MICROCOSME
Publié le 11 Février 2025
Il était une fois dans un pays pas si lointain une immense forêt de cèdres vierge et sauvage située à l’adret des coteaux du Véron à plus de 1500 mètres d’altitude. (Le décor est planté, vous voyez le tableau ?….) Un cèdre gigantesque, robuste et vigoureux domine toute la canopée de plusieurs toises. Un point de repaire idéal pour la faune des alentours, les cerfs aiment venir bramer sous sa ramure et les biches des environs sont invariablement attirées par cet appel puissant. Un torrent turbulent s’échappe au pied de la butte, désaltérant au passage tout ce qui marche, court, grimpe, vole et rampe. (Un lieu de rendez-vous idéal !).
Tout est en place depuis des siècles et se renouvelle harmonieusement. Les prédateurs prédatent, les brouteurs broutent et les grignoteurs grignotent, tandis que l’herbe, les fougères, les arbustes et les bois croissent. (Que demander de plus! Il faut être à la hauteur de la situation c’est tout.) Chacun tient au mieux son rôle prédestiné par sa nature sans problème métaphysique. Vivre, manger, se reproduire, mourrir et entre temps souffrir. La vie, la mort étaient en ces temps harmonieux pas plus importantes que le hululement du hibou ou le battement d’ailes du papillon. Un fait incontournable pour que tout se perpétue.
Les jours et les nuits se succèdent sans plus de bouleversement que celui des saisons et leurs influences inévitables sur le déroulement des activités productives. (A ce point du récit vous pouvez déjà comprendre que je ne pourrai pas tel Jean de la Fontaine extraire de mon propos une quelconque morale. Je ne suis pas fan de l’anthropomorphisme et l’homme étant absent du théâtre des opérations, la leçon est à exclure. Le rire et la morale sont paraît-il le propre de l’Homme ! ).
Par une belle journée de printemps, sous un soleil étincelant, une lumière évanescente, un vent léger dans les frondaisons, des senteurs de sous bois, de terre, d’ humus. Sans bruit, sans agitation excessive si ce n’est le chant d’amour d’un rouge-gorge pour un coucou, un bourdonnement d’abeilles. Soudain un bruit sourd inconnu du gibier l’alerte…. Une paire de bottes a franchi la lisière du bois, écrasé une fleur, des fougères, détruit le roncier, souillé l’eau pure. L’Homme en prédateur supérieur s’est imposé en composante incontournable de ce microcosme.
Le géant superbe et altier à l’arborescence dense et parfumée domine ce malotru de toute sa hauteur, de toute sa prestance….de tout son mépris.

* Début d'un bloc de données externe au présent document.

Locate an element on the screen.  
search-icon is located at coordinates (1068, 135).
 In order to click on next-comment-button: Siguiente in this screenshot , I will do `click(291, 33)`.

Il est en deux coups de tronçonneuse et sans autre préambule transformé en lames de parquet. Tous les habitants des bois s’ils le peuvent s’enfuient vers des cieux plus cléments (enfin, ils l’espèrent !).
Cette fin paraît assez simpliste, prévisible et ne nécessite aucune conclusion plus élaborée si ce n’est qu’effectivement la terre est un lieu commun aux prédateurs et aux proies, aux « gentils » comme aux « méchants ». Je ne vais finalement pas vous imposer les méandres de cette pensée rudimentaire et quelque peu binaire. Je vous laisse à vos propres errements et comme tout est dans tout et inversement, il va falloir faire avec.